Every Thing Will Be Fine

Vies minuscules

Wim Wenders revient à la fiction et à la 3D. Rien de spectaculaire, puisque ce beau drame intimiste et mélancolique parle de douleur, de culpabilité et de résilience, projetant les personnages et les spectateurs dans l’espace qui les entoure et le temps qui passe.

Dans une cabane, un homme se réveille, reprend ses notes dans un carnet, puis sort. Tout est blanc à perte de vue. Des pêcheurs emmitouflés assis devant des trous forés dans l’épaisse couche givrée attendent que le poisson morde à leurs lignes. Quelques mots, une cigarette. L’homme a écrit deux pages, eux ont pris deux perches… La compagne de l’écrivain, Sara, lui téléphone et l’encourage, Tomas est au bord de la rupture avec elle. Tandis qu’il conduit, Sara le rappelle et il ne décroche pas, il fume et s’enfonce sur un chemin enneigé, puis freine soudain, lorsqu’une luge déboule du chemin sur sa gauche.Ces premières images prennent en un millième de seconde un tour dramatique avec la mort d’un enfant. Un accident horrible qui fait basculer des vies minuscules

Kate (Charlotte Gainsbourg), la mère de l’enfant, et le petit frère de celui-ci, Christopher, Tomas et Sara (James Franco et Rachel McAdams). La 3D enveloppe les personnages et le spectateur avec eux dans l’espace hivernal, les flocons cinglent les yeux. Dans ce coton où les pas bruissent différemment, c’est comme si la stridence du terrible drame était étouffée sous la neige. Les vies de Tomas et Kate se sont croisées, alors qu’elles n’auraient jamais dû, elles reprennent leur cours parallèle, en restant indéfectiblement liées. Les saisons s’écoulent, repeignant en vert la contrée, la baignant dans une chaleur dorée. Puis la neige revient, l’air se glace à nouveau.

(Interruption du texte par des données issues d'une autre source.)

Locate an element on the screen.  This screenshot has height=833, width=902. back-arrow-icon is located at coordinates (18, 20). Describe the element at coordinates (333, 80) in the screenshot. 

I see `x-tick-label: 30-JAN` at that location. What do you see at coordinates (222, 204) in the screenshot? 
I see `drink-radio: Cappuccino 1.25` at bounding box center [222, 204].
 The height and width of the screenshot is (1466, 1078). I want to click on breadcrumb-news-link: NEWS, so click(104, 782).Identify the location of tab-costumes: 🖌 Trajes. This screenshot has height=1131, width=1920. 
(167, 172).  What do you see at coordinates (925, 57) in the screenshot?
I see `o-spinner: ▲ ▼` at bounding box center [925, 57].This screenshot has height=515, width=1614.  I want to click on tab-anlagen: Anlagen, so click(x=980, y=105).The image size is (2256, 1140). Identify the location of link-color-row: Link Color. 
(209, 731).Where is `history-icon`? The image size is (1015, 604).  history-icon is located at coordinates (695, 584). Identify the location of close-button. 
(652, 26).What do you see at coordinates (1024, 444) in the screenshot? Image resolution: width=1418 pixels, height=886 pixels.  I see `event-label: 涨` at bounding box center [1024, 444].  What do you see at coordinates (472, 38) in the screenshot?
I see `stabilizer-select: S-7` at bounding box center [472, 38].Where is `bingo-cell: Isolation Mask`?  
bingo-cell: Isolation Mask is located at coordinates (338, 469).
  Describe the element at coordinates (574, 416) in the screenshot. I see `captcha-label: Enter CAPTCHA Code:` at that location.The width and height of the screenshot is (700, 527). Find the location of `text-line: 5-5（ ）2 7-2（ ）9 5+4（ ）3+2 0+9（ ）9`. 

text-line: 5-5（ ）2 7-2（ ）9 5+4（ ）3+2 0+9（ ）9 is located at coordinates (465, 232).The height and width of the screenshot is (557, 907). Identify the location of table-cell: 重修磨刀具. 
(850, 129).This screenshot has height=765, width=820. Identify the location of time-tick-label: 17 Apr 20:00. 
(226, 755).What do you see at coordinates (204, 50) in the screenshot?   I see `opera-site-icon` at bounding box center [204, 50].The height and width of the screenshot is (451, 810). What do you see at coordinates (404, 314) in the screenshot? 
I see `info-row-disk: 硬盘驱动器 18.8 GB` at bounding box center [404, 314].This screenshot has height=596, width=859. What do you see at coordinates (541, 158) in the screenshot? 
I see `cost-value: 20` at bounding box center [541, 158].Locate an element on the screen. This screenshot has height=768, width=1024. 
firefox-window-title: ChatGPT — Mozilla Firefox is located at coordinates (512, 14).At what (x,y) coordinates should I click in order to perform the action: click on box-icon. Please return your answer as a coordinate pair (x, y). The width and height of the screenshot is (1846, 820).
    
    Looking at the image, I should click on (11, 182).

Deux années passent, puis quatre, puis quatre encore. La vie de Kate se concentre sur son fils et sur son travail (elle dessine des plantes pour des ouvrages de commande) ; l’existence de Tomas évolue vers la publication d’un roman, puis d’un autre, vers la célébrité et une nouvelle vie avec une nouvelle femme, Anne (Marie-Josée Croze), mère d’une petite fille. Christopher, devenu un adolescent, souhaite le rencontrer et lui parler…

La douleur et ce qu’on en fait… Ce qui intéresse Wenders ici, c’est la psychologie, le temps et l’espace, toutes « choses » invisibles à l’œil et pourtant très palpables ici, dans ce double parcours d’un écrivain, qui ne semble atteint par rien directement, mais assimile et intègre le réel à sa création, à sa fiction (« Vos livres d’avant l’accident étaient moins bons », lui dit Christopher) et d’une mère que le drame et l’absence de son fils aîné imprègnent et modifient à tout jamais. Coupables ou non, nous sommes tous responsables les uns des autres. Et quand on fuit la responsabilité (d’être père, par exemple, pour Tomas), celle-ci vous rattrape avec une certaine ironie…

C’est ce que dit en creux ce film brutal et doux, écrit pour le réalisateur par le scénariste Bjorn Olaf Johannessen. Les longs plans englobent les êtres physiquement et approchent leurs visages pour toucher leur âme. La technique de la 3D nous les rend étrangement proches et la lumière du chef-opérateur Benoît Debie (Enter the Void, Lost River) dit bien l’évolution lente, la vie qui s’écoule, le chagrin qui se transforme… Chaque rencontre modifie le cours des choses. Radicalement ou insensiblement.

« Every thing will be all right », toute chose va retrouver sa place : c’est la promesse impossible entendue à plusieurs reprises dans le film (dont une fois en français dans le texte, à l’hôpital où gît Tomas). Comme un mantra pour avancer malgré tout, malgré le rien.